Pero déjeme explicarle las razones profundas de mi petición. Yo ya lo conocía mucho antes de los acontecimientos de Malaisia… y los de Camboya. Lo conocía desde la época de sus hazañas deportivas. La inmersión en apnea me apasiona; cuando tenía ocho años, veía una y otra vez El gran azul. Pasaba horas imaginando lo que puede ser la sensación de las profundidades. Lo que se puede experimentar descendiendo, sin respirar, mucho más allá de los límites del hombre. En esa época, su nombre ya figuraba en primer lugar en mi pequeño panteón íntimo.
Actualmente lo acusan de asesinato. Usted no desea hablar de ello y yo respeto su silencio. Pero no por eso su personalidad es menos extraordinaria. Paradójicamente, los actos de los que ahora es sospechoso están tan alejados de sus proezas deportivas, de su imagen de sabiduría y de paz, que esta situación refuerza más mi interés por usted. Ese vínculo hipotético entre el azul profundo y el negro total, ese recorrido imposible entre el bien y el mal me produce vértigo. Sea cual sea la verdad, el arco de su destino es grandioso.

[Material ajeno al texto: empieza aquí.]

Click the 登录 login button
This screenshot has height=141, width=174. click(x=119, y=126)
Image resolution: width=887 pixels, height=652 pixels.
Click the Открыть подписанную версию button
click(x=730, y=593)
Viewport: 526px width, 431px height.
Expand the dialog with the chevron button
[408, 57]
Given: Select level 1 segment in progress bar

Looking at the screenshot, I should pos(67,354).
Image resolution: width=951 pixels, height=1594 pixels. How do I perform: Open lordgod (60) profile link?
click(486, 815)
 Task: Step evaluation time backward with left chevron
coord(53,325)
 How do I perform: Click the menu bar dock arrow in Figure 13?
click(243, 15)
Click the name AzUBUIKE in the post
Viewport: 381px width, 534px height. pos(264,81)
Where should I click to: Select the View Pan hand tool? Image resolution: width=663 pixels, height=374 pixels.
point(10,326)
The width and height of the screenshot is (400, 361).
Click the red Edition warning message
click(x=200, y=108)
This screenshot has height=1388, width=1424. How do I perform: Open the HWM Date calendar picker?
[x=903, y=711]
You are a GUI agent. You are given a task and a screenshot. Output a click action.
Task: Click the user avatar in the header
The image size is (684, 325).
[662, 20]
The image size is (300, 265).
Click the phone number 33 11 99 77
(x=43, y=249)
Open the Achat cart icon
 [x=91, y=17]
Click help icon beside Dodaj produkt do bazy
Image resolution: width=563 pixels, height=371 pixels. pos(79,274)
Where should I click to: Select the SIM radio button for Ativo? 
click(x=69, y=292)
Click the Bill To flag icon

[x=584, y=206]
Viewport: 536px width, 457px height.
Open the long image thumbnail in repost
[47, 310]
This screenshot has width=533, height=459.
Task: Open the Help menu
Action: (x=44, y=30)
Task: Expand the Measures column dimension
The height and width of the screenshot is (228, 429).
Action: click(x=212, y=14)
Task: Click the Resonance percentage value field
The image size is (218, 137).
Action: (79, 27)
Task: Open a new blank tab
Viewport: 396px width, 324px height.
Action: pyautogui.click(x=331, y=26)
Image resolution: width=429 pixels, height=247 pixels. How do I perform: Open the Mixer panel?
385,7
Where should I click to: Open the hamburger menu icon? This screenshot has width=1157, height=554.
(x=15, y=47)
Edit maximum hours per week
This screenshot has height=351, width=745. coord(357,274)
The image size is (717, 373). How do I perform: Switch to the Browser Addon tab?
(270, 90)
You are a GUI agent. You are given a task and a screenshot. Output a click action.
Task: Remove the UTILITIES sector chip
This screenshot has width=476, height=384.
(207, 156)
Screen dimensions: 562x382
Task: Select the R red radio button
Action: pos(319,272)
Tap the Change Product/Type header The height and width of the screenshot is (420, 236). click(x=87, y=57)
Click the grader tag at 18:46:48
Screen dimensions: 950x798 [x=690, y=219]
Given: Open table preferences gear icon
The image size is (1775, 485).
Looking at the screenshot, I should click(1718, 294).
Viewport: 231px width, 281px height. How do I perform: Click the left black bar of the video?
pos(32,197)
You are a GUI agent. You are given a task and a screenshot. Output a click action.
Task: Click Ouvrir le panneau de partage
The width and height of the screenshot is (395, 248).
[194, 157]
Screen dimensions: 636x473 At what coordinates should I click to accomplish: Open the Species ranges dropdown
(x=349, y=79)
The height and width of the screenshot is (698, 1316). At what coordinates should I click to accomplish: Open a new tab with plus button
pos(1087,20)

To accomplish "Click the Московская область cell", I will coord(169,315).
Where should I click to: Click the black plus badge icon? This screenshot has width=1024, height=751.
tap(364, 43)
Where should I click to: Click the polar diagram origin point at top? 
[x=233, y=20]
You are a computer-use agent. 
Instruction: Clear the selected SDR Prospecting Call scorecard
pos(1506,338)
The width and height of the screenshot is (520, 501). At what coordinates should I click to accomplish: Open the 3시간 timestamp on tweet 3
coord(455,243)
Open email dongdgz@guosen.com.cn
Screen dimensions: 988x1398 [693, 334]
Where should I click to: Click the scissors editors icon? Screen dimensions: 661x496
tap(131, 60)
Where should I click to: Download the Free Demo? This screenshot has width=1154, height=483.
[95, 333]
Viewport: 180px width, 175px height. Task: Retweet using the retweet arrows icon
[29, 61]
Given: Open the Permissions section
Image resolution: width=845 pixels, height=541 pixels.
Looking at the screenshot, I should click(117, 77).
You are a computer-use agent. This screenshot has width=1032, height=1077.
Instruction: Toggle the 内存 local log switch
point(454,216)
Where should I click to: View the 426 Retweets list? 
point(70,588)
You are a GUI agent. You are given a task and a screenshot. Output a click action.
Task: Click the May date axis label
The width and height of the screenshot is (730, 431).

Esto es lo que espero o, mejor dicho, lo que no me atrevo a esperar: que me ofrezca algunos recuerdos personales, que me cuente cosas que le interesan. Las que sean. Emociones submarinas, recuerdos de infancia, anécdotas sobre Kanara… Lo que quiera, con tal de que esas palabras marquen el inicio de un intercambio.